By Jane Lanhee Lee
OAKLAND, Calif. (Reuters) – EnCharge AI, a chip startup born at a Princeton University lab, on Wednesday said it raised $21.7 million as it looks to commercialize its computing technology that is designed to run artificial intelligence applications more efficiently.
Its first products will be cards that can be easily slotted into server racks for companies to run AI applications, said Naveen Verma, CEO and co-founder of EnCharge AI and a professor of electrical and computer engineering at Princeton. He didn’t give a timeline for the product launch.
EnCharge AI chips work by computing data directly in the memory on the chip, using a special chip design and software. As AI models become more diverse and larger, more efficient computing is key, said Verma, and the traditional way of moving data in and out of memory causes bottlenecks in computing, slowing things down.

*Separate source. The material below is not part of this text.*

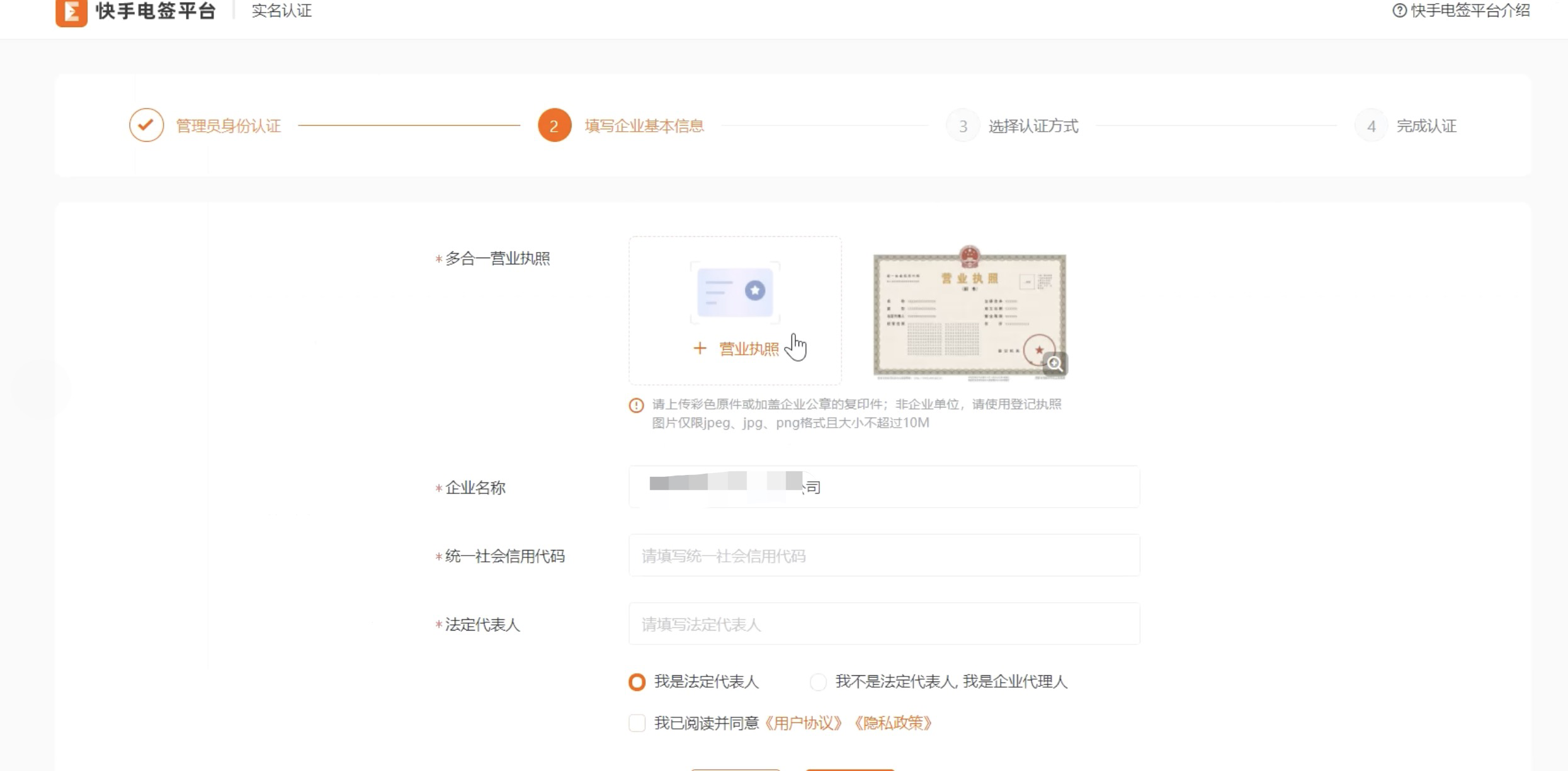Viewport: 1568px width, 771px height.
Task: Click the step 4 number circle
Action: coord(1371,126)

The technology was originally funded by the U.S. Department of Defense’s Defense Advanced Research Projects Agency (DARPA) and R&D was funded by the Department of Defense, the company said. DARPA, which works on weapons, is credited with creating the internet and runs public contests for human-looking robots and self-driving cars.
The chips will first be used in factories, warehouses and retail spaces to run AI applications, said Verma. He said for now they will be focused on doing inference work – for example, identifying if something is a dog or a cat rather than training a machine to learn what a dog or a cat is.
EnCharge AI said the latest funding round was led by Anzu Partners with participation from AlleyCorp, Scout Ventures, Silicon Catalyst Angels, Schams Ventures, E14 Fund and Alumni Ventures.